For what it's worth... that head parking feature actually saves a
measurable amount of power.  On my system, with four drives, there
is about a 10 watt (AC) difference between all four heads parked and
all four heads non-parked.  This finding is consistent with the
power numbers suggested by SilentPCReview's reviews of these drives.

> To fix this, find a utility called wdidle3 (I have it, if you are
> unable to locate it) and set the idle timeout on the drives to 300
> seconds.  These drives do not support TLER, there is no ability to
> set it via firmware anymore - WDC removed this ability sometime
> last year.

This will prevent the rapidly increasing Load Cycle Count SMART
counter.  However, in my opinion, it also removes a useful
power-saving feature of these drives.  In other words, my system is
mostly idle; I want the heads to be parked the majority of the time.
Instead, without the wdidle3 hack, they constantly park/unpark
despite an otherwise idle system.

Here's the problem I've been unable to solve: if my system is truly
idle for, say 10 minutes, then why don't my heads stay parked for 10
minutes?  It appears that the heads will park, then five minutes
later, *something mysterious* will cause them to unpark.

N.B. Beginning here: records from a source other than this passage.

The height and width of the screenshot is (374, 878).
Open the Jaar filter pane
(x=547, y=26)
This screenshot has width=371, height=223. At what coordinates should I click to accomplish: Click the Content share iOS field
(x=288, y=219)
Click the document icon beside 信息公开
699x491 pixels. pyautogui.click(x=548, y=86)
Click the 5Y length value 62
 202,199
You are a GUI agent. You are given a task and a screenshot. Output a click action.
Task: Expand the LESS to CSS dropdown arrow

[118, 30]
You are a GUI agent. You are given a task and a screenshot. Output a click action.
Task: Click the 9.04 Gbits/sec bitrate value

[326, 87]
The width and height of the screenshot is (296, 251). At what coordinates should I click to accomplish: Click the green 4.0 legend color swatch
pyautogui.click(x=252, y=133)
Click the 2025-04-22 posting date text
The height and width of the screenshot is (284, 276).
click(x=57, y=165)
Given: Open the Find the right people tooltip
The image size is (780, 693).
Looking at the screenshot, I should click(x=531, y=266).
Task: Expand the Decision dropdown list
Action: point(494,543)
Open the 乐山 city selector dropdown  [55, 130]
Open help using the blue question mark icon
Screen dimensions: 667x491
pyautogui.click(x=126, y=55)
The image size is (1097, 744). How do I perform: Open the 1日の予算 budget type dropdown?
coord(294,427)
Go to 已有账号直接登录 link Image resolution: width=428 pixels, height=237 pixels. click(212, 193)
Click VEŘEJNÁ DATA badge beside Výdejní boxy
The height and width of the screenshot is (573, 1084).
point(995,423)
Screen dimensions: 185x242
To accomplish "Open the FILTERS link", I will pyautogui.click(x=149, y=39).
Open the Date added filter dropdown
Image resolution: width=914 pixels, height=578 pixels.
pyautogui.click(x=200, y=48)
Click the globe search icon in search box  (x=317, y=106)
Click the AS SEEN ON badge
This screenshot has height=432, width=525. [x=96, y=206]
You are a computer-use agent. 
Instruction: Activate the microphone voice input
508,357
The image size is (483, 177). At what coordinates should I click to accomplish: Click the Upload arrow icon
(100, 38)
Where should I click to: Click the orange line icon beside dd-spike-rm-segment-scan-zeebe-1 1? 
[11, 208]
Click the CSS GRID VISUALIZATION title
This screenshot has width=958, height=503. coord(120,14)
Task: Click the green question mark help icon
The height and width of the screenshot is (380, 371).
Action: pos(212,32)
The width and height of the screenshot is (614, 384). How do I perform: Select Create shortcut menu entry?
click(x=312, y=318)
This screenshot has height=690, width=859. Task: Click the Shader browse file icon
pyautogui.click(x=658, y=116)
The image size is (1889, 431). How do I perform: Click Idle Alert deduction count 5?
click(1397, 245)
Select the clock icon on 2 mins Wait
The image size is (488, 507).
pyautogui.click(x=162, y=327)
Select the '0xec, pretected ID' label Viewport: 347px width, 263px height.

I did some experimenting with this several months ago.  See the
list archives for August 20, 2009, subject "linux disk access when
idle"[1].

As far as I can tell, I disabled every single daemon on my system,
but still could not get the heads to park for more than five
minutes.

My point in all this is: I'd rather tune my software (Linux) to work
better with my hardware, rather than remove what I consider to be a
useful power-saving feature.  I haven't re-visisted this in a while,
but last time I tried, I couldn't find the guilty daemon or kernel
setting responsible for the constant head un-parking.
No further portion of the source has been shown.